Tendría que dar gracias a Dios todos los días por los amigos que tengo. Pero con frecuencia se me olvida hacerlo, debido fundamentalmente a que los tengo cada vez que quiero, no me da tiempo a echarlos en falta. Unos u otros siempre están ahí, sin darme tiempo a estar solo más allá del tiempo que yo deseo estarlo. Y el domingo ahí estuvieron otra vez, en esta ocasión andando por el monte que es nuestro medio natural de expresión, el sitio de nuestro recreo que diría la canción. Es ese lugar en el que todos nosotros somos más nosotros mismos, donde reímos con ganas y sin artificio, donde callamos sin reservas el tiempo que necesitamos sin que el silencio nos moleste.

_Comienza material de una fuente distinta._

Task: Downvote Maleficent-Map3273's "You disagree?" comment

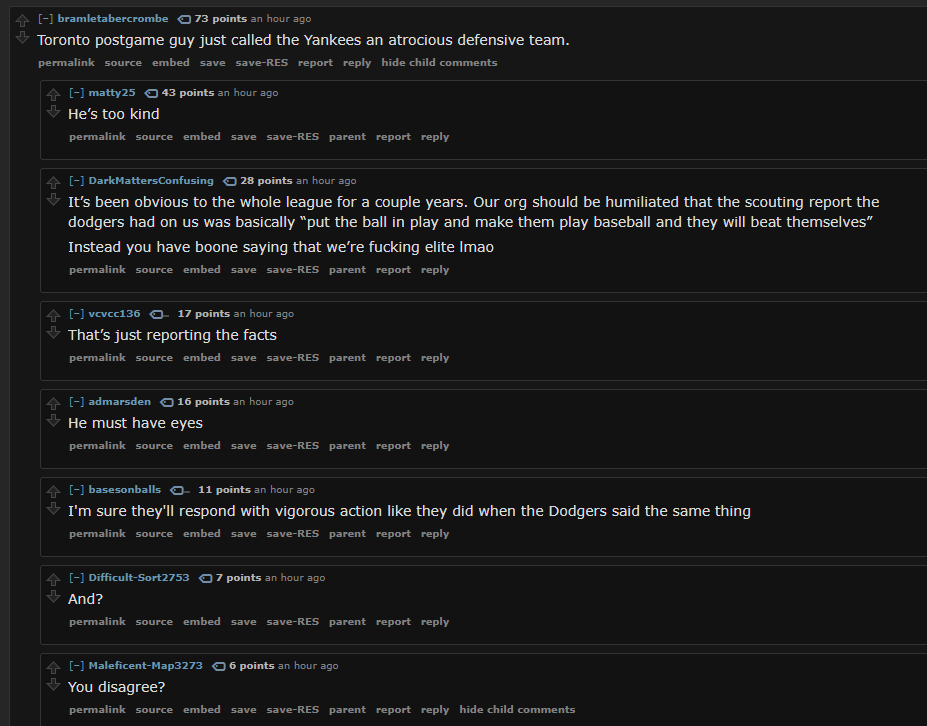Action: (x=53, y=685)
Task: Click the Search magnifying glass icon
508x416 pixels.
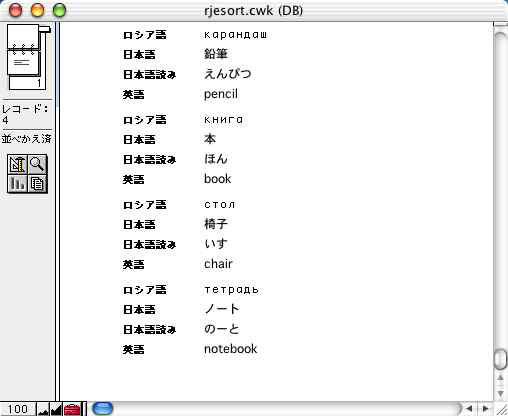Action: click(37, 164)
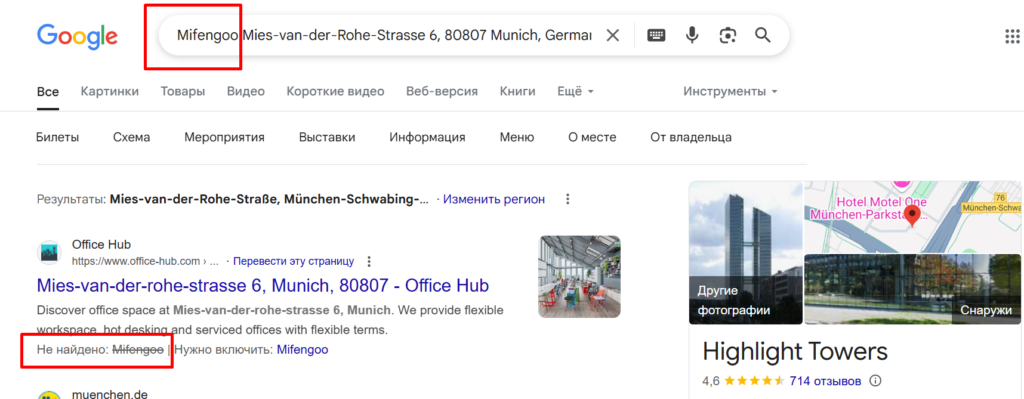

Y entre risas y resbalones en el hielo, al que mis experimentadas posaderas volvieron una vez mas a tomar la temperatura de golpe, allí estaba un compañero de ruta especial. Alguien que estuvo toda la jornada pendiente de mí. Discreta y calladamente, pero pendiente de cada movimiento que yo hacía. Por primera vez desde que salimos juntos al monte sentí a mi hija como un compañero más, no como alguien de quien tengo que ir pendiente, si no de uno más de nosotros. Estuvo tranquila en los pasos en que algunos adultos hacían aspavientos, preocupada cuando yo hacía volatines en la pista de patinaje, divertida con las bromas, participativa en las conversaciones pero sin salir del espacio que por edad le toca. Después de comer, ella (y yo) teníamos frío, con lo que nos adelantamos en la salida a los demás. Y estuvimos un rato solos andando. Me fue comentando durante ese rato sus impresiones sobre lo acontecido en el día, se preocupaba de que yo fuese andando por el sol para que recuperase calor, me gastaba bromas, éramos cómplices.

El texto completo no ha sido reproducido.